> _RECORDS SHOWN_
-=-=-=-=-

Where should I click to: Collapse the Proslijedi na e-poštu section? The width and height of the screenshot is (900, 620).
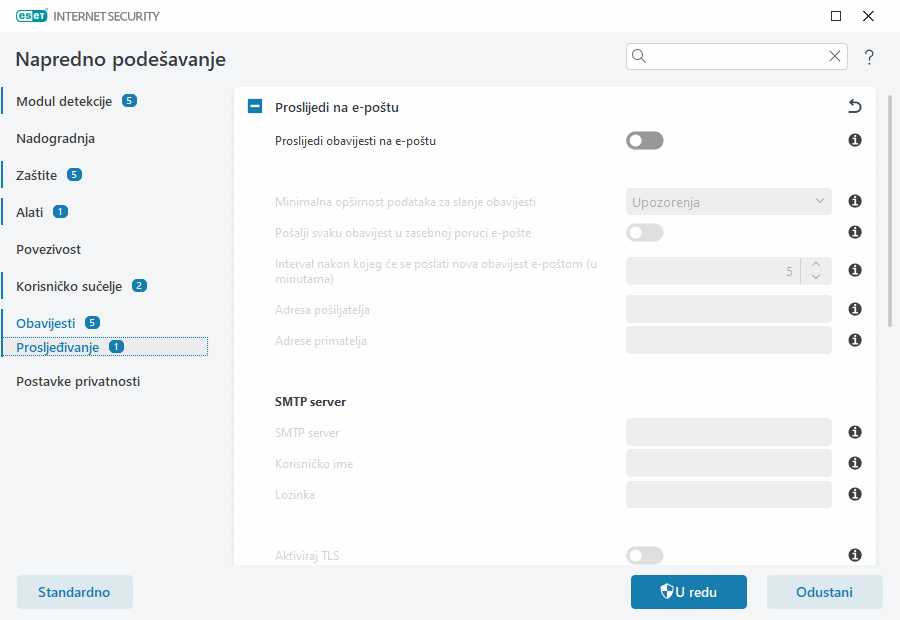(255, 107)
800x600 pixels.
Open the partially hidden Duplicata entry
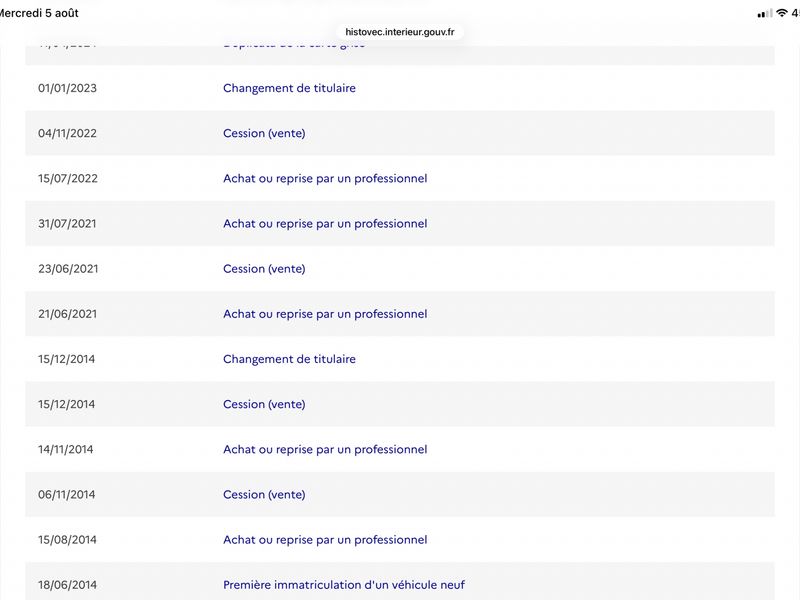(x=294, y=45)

-=-=-=-=-

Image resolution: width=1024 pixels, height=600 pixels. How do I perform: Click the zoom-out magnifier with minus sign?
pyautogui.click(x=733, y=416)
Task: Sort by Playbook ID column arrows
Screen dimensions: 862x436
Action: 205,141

-=-=-=-=-

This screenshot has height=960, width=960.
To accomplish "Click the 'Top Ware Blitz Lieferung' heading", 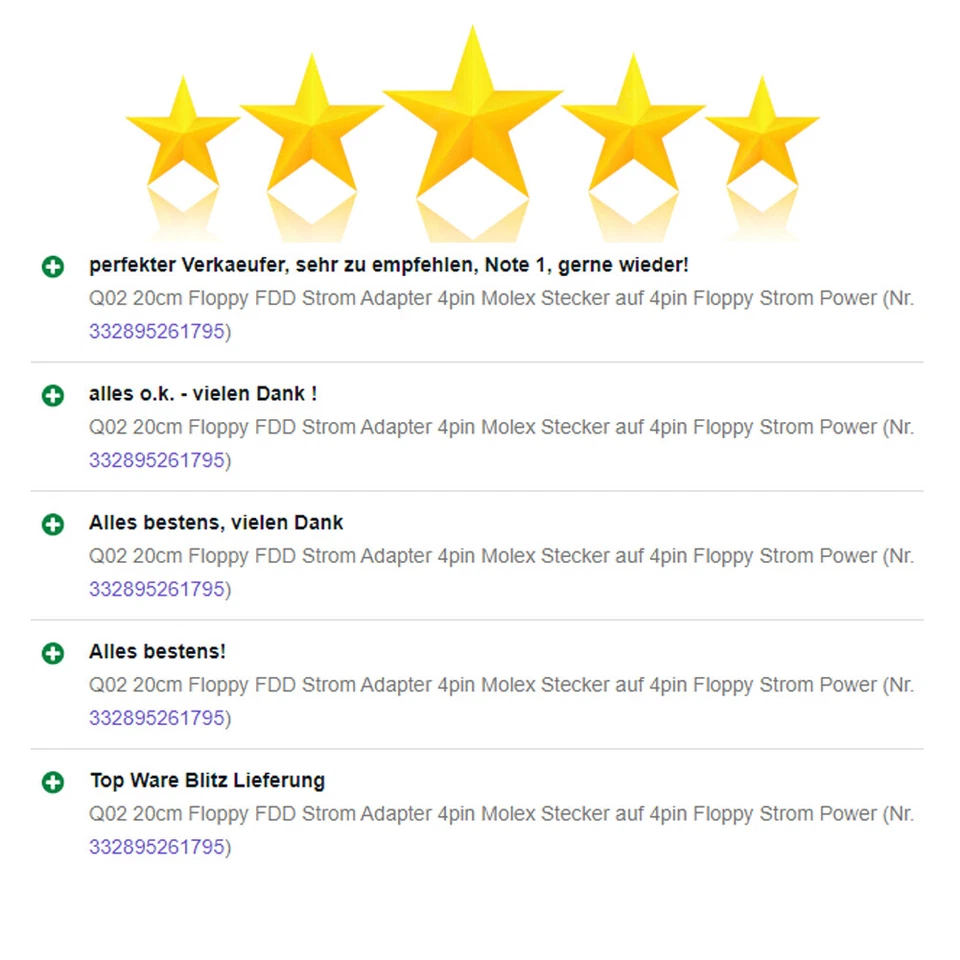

-=-=-=-=-

Word for word, repeat the lines above from the one with "This screenshot has height=960, width=960." through the one with "the 'Top Ware", and nothing beyond them. Omit the pictures.

This screenshot has height=960, width=960.
To accomplish "Click the 'Top Ware Blitz Lieferung' heading", 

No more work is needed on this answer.